You get to choose the investments that go into your IRA, perhaps with the help of a financial advisor. You can fill it with a mix of annuities, mutual funds, stocks, bonds, CDs, or cash—the same things you might have in any other type of investment account.
The difference is that because the government wants you to save for retirement, IRAs provide a way to shelter more of your money. Depending on what type you choose, you can either save on paying taxes now or enjoy tax-free earnings in retirement.
Why do you need one?
An IRA may be a smart choice if your employer doesn’t have a retirement plan, but it can also make sense even when you do have a plan at work—especially if your employer doesn’t match your contributions. With the future of Social Security under scrutiny and company pensions becoming increasingly rare, an employer’s plan may not be enough to build the savings you’ll need for retirement.
An IRA gives you more investment choices, too. For example, some 401(k) plans don’t offer guaranteed savings annuities. Created specifically for retirement, they guarantee you against loss and—when you’re ready—can be turned into retirement income that’s guaranteed to last the rest of your life. Any fixed annuity guarantees are subject to the claims-paying ability of the insurer. Since annuities are sold by insurance companies, the financial strength of the company providing the annuity is an important consideration.

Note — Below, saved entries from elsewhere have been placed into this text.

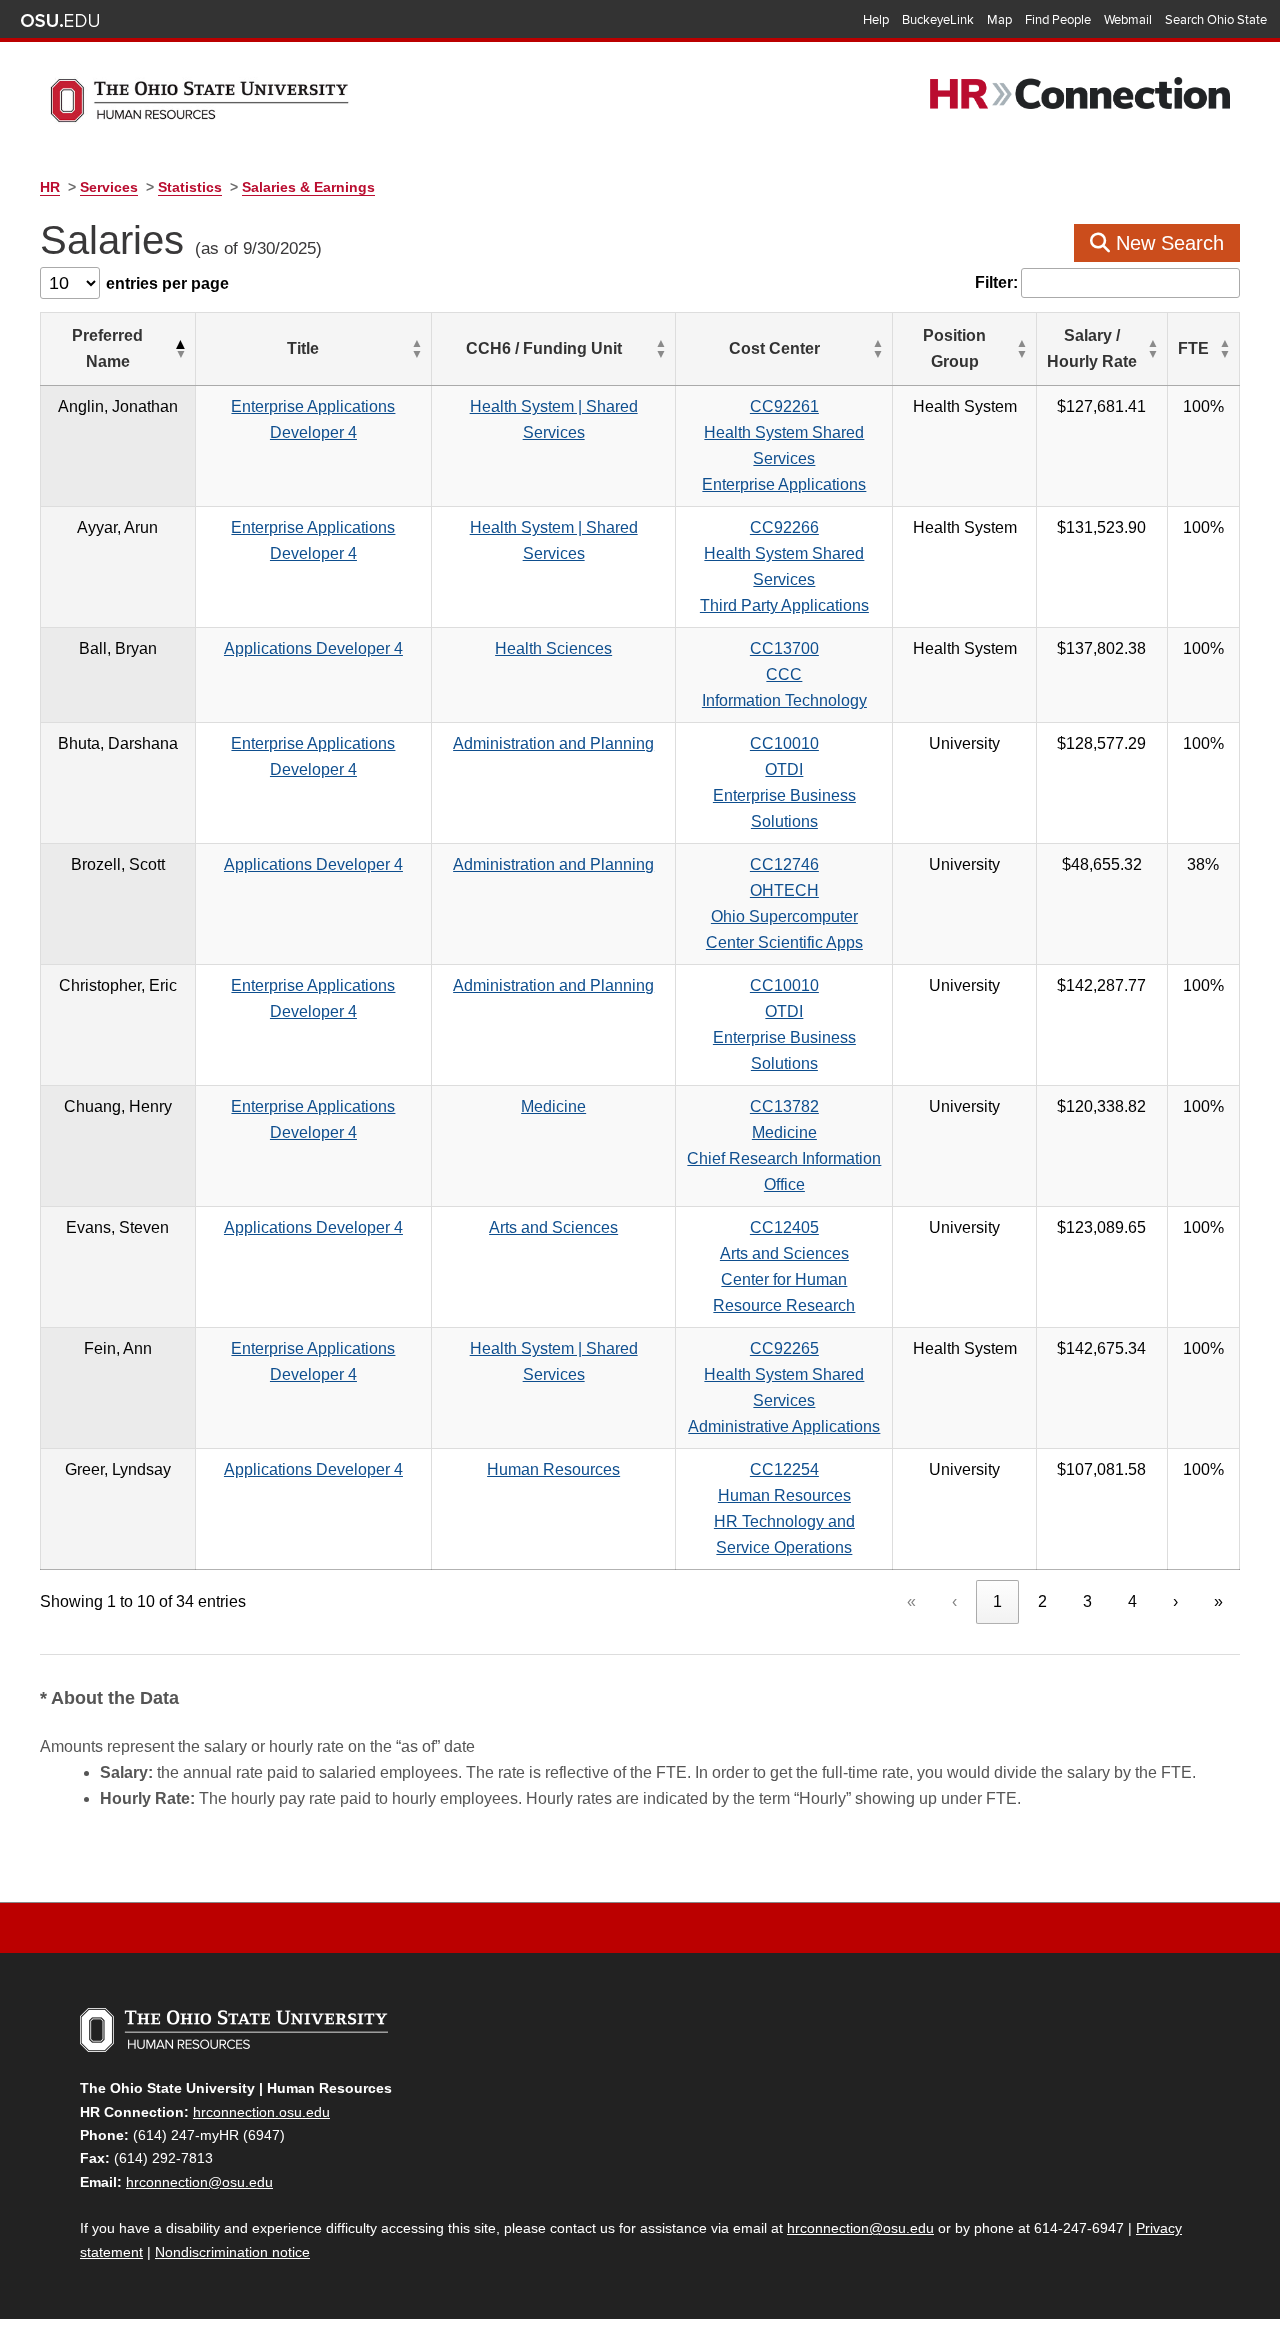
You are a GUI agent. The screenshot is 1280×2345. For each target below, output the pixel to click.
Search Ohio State (1216, 20)
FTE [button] (1193, 348)
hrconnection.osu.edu (261, 2112)
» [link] (1218, 1601)
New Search (1167, 243)
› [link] (1175, 1601)
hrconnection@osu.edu (199, 2182)
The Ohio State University (60, 21)
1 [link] (997, 1601)
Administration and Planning (553, 743)
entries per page (167, 283)
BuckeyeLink (938, 20)
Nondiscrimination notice (232, 2252)
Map (999, 20)
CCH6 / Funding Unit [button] (544, 348)
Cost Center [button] (774, 348)
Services (109, 187)
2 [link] (1042, 1601)
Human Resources (553, 1469)
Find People (1058, 20)
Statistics (190, 187)
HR (50, 187)
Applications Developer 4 (313, 648)
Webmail (1128, 20)
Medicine (553, 1106)
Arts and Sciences (553, 1227)
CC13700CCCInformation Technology (784, 674)
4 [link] (1132, 1601)
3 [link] (1087, 1601)
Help (876, 20)
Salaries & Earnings (308, 187)
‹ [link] (954, 1601)
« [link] (911, 1601)
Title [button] (303, 348)
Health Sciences (553, 648)
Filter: (996, 282)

If you switch jobs, rolling your 401(k) assets into an IRA—rather than leaving it behind or rolling it into your new employer’s 401(k)—gives you more freedom to choose how to diversify your hard-earned money.
Roth vs. Traditional
There are two basic types of IRAs: Traditional and Roth. If you earn income and are younger than seventy-and-a-half years old, you’re eligible to contribute to an IRA. You won’t owe any taxes on interest or other gains in your account until you start making withdrawals, and you may even get to take a tax deduction this year for the money you put in. Once you reach age seventy-and-a-half, the government mandates that you begin to take distributions from your Traditional IRA, also called required minimum distributions.

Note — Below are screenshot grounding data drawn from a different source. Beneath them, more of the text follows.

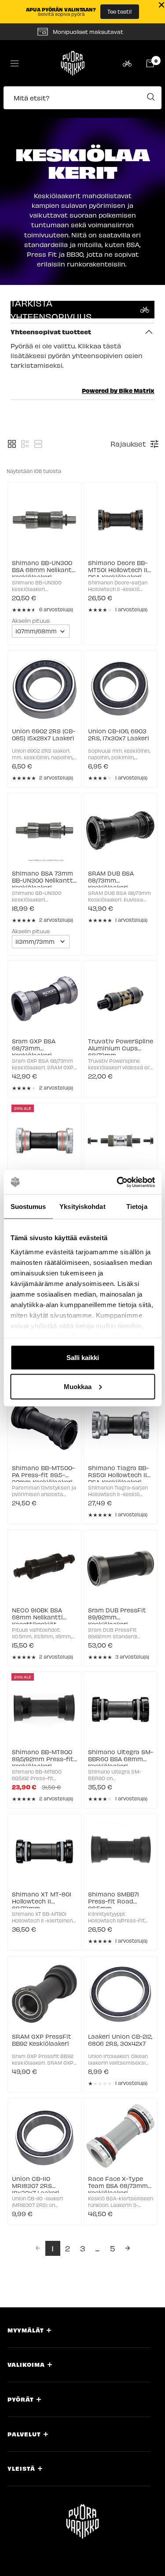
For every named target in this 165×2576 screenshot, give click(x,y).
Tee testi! (119, 11)
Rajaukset (128, 444)
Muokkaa (78, 1386)
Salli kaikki (82, 1357)
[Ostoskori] (150, 63)
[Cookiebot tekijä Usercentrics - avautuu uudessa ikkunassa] (117, 1182)
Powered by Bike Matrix (118, 390)
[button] (82, 102)
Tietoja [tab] (136, 1206)
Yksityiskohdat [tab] (82, 1206)
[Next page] (127, 2248)
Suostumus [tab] (28, 1206)
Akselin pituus (31, 620)
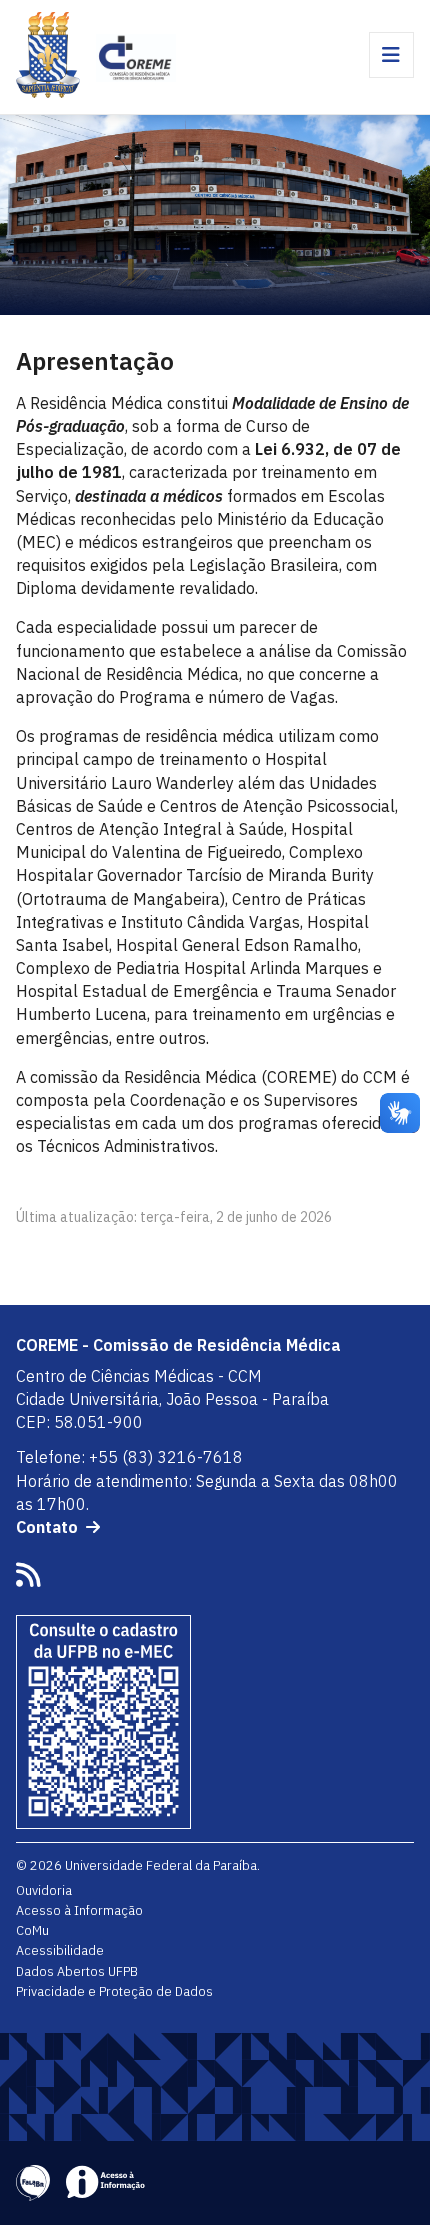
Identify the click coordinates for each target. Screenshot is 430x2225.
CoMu (32, 1930)
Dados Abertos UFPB (77, 1971)
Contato (47, 1527)
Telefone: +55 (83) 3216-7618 (129, 1457)
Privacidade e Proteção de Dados (114, 1991)
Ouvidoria (44, 1890)
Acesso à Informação (79, 1910)
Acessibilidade (60, 1950)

If you’re an active participant in an employer retirement plan, a Traditional IRA is fully tax-deductible only if your adjusted gross income is below these thresholds for 2010: $56,000 to $66,000 for single taxpayers; $89,000 to $109,000 for married filing jointly; and $0 to $10,000 if you’re married filing separately. If it’s within the range, a portion is deductible; if it’s above the range, you can’t deduct any of it.

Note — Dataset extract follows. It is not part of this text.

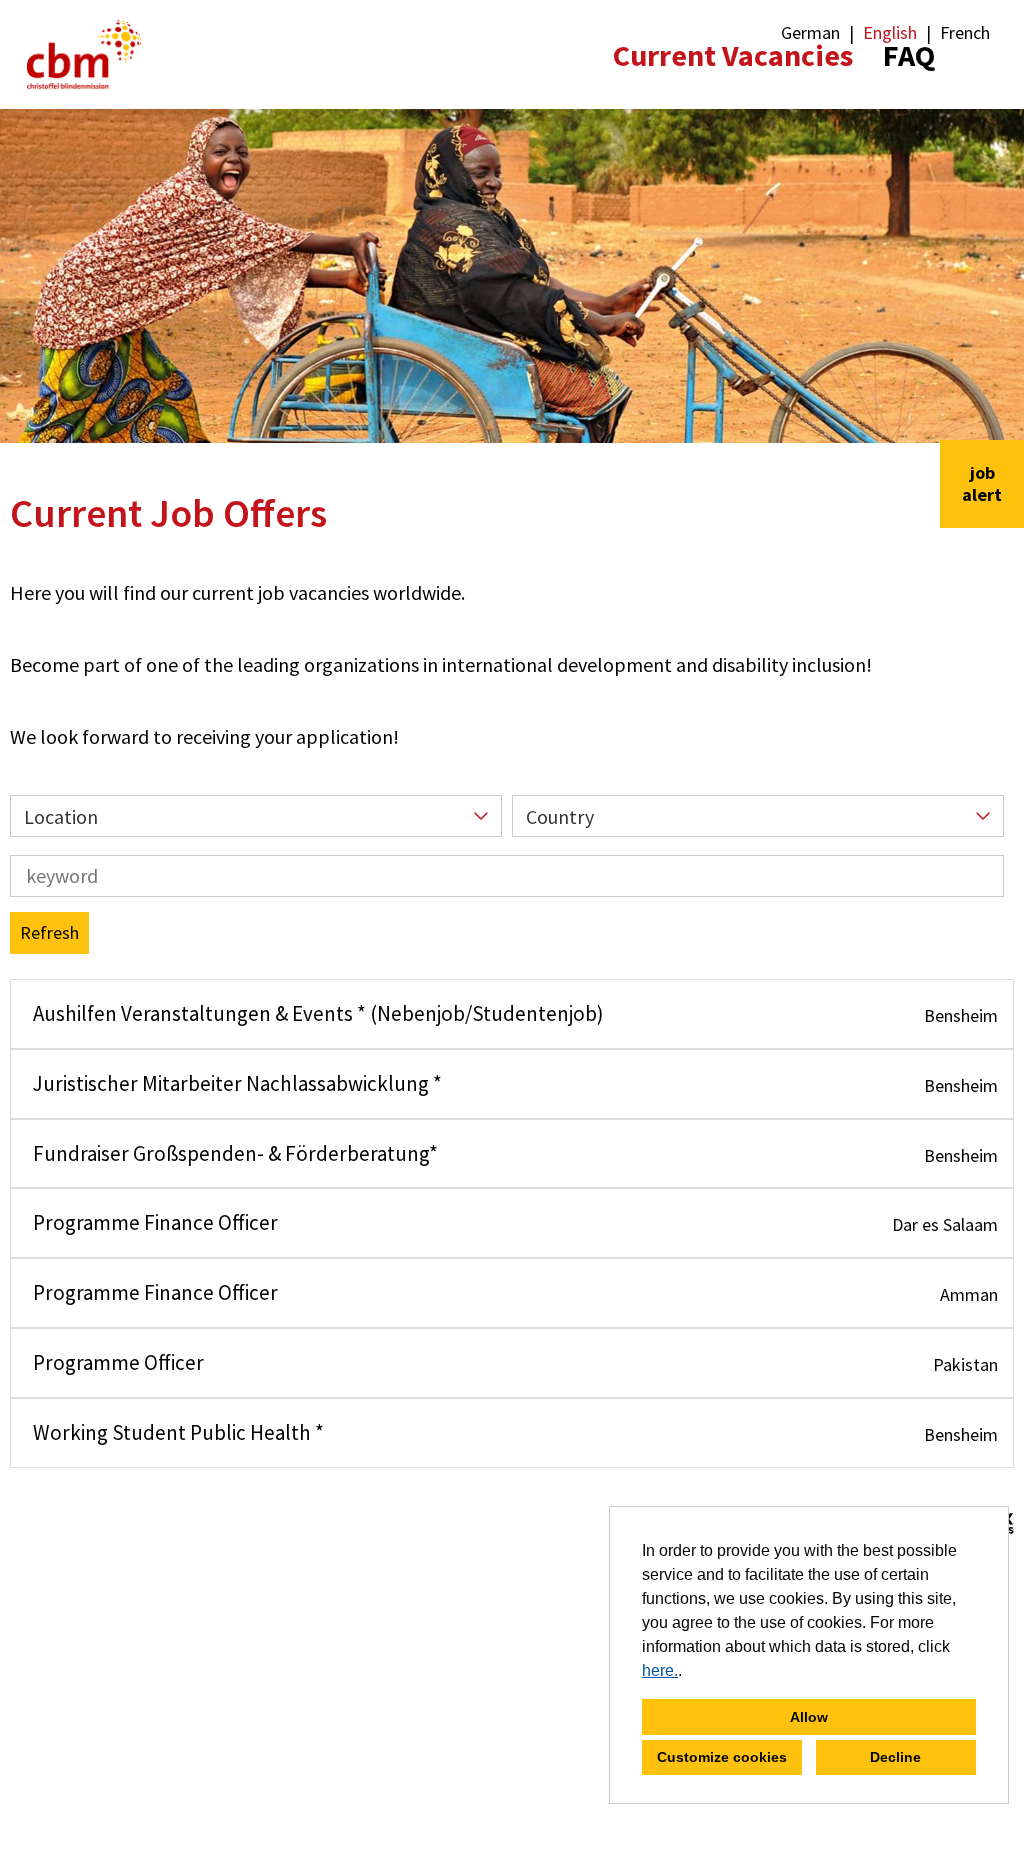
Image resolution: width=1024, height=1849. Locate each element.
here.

With a Roth IRA, contributions are not tax-deductible, but qualified withdrawals are generally tax-free once your account has been open for at least five years and you’ve reached age fifty-nine-and-a-half. Earnings are subject to ordinary income taxes and penalties before age fifty-nine-and-a-half. Owners of a Roth IRA are not subject to required minimum distributions. To be eligible for a Roth IRA, your adjusted gross income must fall within IRS limits. If you like what the Roth IRA offers, but don’t meet the income limits, consider converting to a Roth IRA. Conversions from a traditional IRA to a Roth are subject to ordinary income taxes. Please consult with a tax advisor regarding your particular situation.
The maximum annual contribution for both kinds of IRAs in 2010 is $5,000, or $6,000 if you’ll be fifty or older by the end of the year. You can contribute to both kinds in a single year, but your combined contributions can’t exceed the same limit. You have until your tax filing deadline—usually April 15—to make a contribution for the previous tax year.
How to choose?
Which IRA is right for you? The answer depends on what you think your future tax rate will be.
If you believe income tax rates will rise or that you’ll have more income in retirement and fall into a higher tax bracket, then consider a Roth and pay taxes on the money now. If you expect to be in a lower tax bracket in retirement—or you don’t qualify for a Roth—a Traditional IRA may be a good choice.
Since no one has a crystal ball, one approach that makes sense is to diversify your retirement savings from a tax perspective. Build a mix of retirement investments that offers the advantage of providing tax relief and flexibility now and in the future. This would include:
- Pre-tax accounts, like Traditional IRAs or 401(k)s.
- Tax-deferred accounts, such as a Roth 401(k) or Roth IRA.